Mondo bello e fragile

La somma di eventi naturali sconvolgenti e preoccupanti di questi giorni, vicino a noi o lontano da noi, ci ricorda che il mondo è fragile, oltre che bello; come è bella e fragile la nostra vita. E, in fondo dovremmo sapere anche - ricordiamocelo almeno noi credenti, aspettando cieli nuovi e terra nuova - che la nostra vita non è tutta e solo quaggiù

foto SIR/Marco Calvarese

Mentre andiamo ricordando l’anniversario del terremoto in Centro Italia, con le terribili scosse del 26 agosto e del 30 ottobre – constatando che purtroppo l’opera di ricostruzione fatica a progredire, nonostante la grande solidarietà – siamo assillati proprio in questo periodo da una serie di notizie di catastrofi naturali (ma in realtà ce ne sono sempre state…) che si abbattono sulla nostra nazione e su altre plaghe, da un capo all’altro del globo. Terremoti, appunto, come quello tremendo in Messico; inondazioni e frane da …diluvio universale; uragani di una potenza distruttrice crescente, come nei giorni scorsi nei Caraibi e negli Stati Uniti. A quest’ultimo proposito c’è chi già ipotizza una sorta di “nemesi storica” nei riguardi del presidente Trump, che spinto dalle circostanze sarebbe costretto a ricredersi sulle questioni ambientali… Poiché tra le cause di questa violenza inaudita ci sarebbe anche il riscaldamento globale causato dall’effetto serra dei gas, con l’innalzamento della temperatura del pianeta terra e l’aumento del livello dei mari. Salvo poi a rammentarci – come dicevamo – che tifoni, uragani, alluvioni e siccità, come pure terremoti, ci sono sempre stati e continueranno a imperversare sulla terra.

Di fronte a questi fenomeni – che pure ci sembrano intensificarsi in questo periodo per un eccezionale accavallarsi di notizie, è giusto e necessario interrogarsi sulle cause e sulle vere o presunte responsabilità, con relative colpe di chi avrebbe potuto prevedere e provvedere, per evitarne o ridurne le conseguenze. Ed in effetti – come ricordava anche il Papa in risposta ad una domanda dei giornalisti, di ritorno dall’ultimo suo viaggio apostolico in Colombia – gli scienziati ci ammoniscono continuamente sulle gravi conseguenze di certi nostri comportamenti nei riguardi dell’ambiente, che va rispettato sempre; come pure su altre evidenze (non ultima va ricordata quella della validità dei vaccini per tutelare la salute di individui e collettività!…).

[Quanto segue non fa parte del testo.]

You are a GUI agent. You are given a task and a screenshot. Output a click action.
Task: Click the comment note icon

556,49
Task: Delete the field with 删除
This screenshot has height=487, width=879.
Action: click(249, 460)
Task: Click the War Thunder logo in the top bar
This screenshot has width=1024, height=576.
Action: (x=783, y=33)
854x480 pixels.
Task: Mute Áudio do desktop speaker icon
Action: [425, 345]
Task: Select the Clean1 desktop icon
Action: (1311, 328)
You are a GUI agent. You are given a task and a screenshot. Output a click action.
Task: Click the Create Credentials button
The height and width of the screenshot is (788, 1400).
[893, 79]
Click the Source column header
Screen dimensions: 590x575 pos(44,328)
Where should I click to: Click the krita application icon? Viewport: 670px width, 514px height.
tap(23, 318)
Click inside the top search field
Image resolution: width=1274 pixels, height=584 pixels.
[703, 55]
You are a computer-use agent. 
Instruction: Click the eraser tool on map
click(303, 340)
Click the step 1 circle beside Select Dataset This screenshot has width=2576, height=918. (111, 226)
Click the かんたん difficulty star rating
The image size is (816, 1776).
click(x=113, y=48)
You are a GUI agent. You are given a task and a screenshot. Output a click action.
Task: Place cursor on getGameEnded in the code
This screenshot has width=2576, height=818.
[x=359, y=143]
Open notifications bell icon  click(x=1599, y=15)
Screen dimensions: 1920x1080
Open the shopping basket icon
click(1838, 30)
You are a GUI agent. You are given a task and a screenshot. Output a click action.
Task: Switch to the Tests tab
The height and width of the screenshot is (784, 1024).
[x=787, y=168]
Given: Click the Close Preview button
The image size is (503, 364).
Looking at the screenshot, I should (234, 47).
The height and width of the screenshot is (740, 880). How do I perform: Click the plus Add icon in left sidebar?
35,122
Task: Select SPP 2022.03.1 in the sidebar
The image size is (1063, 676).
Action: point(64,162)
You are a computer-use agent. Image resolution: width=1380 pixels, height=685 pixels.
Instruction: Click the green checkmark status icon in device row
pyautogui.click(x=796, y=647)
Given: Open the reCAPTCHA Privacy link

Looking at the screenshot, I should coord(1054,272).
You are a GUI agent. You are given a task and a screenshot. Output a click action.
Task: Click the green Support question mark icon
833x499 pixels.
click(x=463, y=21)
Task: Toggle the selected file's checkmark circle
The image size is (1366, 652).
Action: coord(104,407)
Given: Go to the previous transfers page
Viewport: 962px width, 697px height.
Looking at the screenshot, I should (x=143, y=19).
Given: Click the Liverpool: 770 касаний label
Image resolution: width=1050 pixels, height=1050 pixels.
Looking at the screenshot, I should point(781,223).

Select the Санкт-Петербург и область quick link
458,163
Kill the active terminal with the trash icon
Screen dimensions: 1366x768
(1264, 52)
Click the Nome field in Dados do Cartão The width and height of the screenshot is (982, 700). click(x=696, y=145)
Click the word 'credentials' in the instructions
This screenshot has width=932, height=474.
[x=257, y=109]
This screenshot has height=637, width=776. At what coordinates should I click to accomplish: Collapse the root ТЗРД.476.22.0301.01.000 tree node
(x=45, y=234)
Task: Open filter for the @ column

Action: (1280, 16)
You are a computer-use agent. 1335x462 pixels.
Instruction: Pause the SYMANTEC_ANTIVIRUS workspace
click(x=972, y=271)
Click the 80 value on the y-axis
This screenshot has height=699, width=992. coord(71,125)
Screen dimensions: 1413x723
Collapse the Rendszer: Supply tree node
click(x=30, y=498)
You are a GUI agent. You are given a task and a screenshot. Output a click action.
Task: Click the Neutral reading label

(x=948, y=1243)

L’uomo, dotato di intelligenza, può indagare per conoscere e capire sempre di più e può fare molto in molti campi: a lui è affidato l’universo perché ne scopra le leggi più recondite, per migliorarlo e per adeguare le proprie azioni in sintonia con esse, non certo per manipolarlo e stravolgerlo inopinatamente (come rischia di avvenire, ad esempio, anche nei riguardi del mistero prezioso della vita). Ma deve restare sempre in noi la consapevolezza che non siamo – né come comunità umana nel suo insieme, né tantomeno come individui – “padroni assoluti” di questo mondo, quasi presi da un delirio di onnipotenza, poi puntualmente smentito e umiliato dalla storia. Un mondo che invece ci è donato perché ce ne serviamo con prudenza e rispetto; una vita che ci è donata perché ne rendiamo grazie e la tuteliamo al meglio. La somma di eventi naturali sconvolgenti e preoccupanti di questi giorni, vicino a noi o lontano da noi, ci ricorda che il mondo è fragile, oltre che bello; come è bella e fragile la nostra vita. E, in fondo dovremmo sapere anche – ricordiamocelo almeno noi credenti, aspettando cieli nuovi e terra nuova – che la nostra vita non è tutta e solo quaggiù.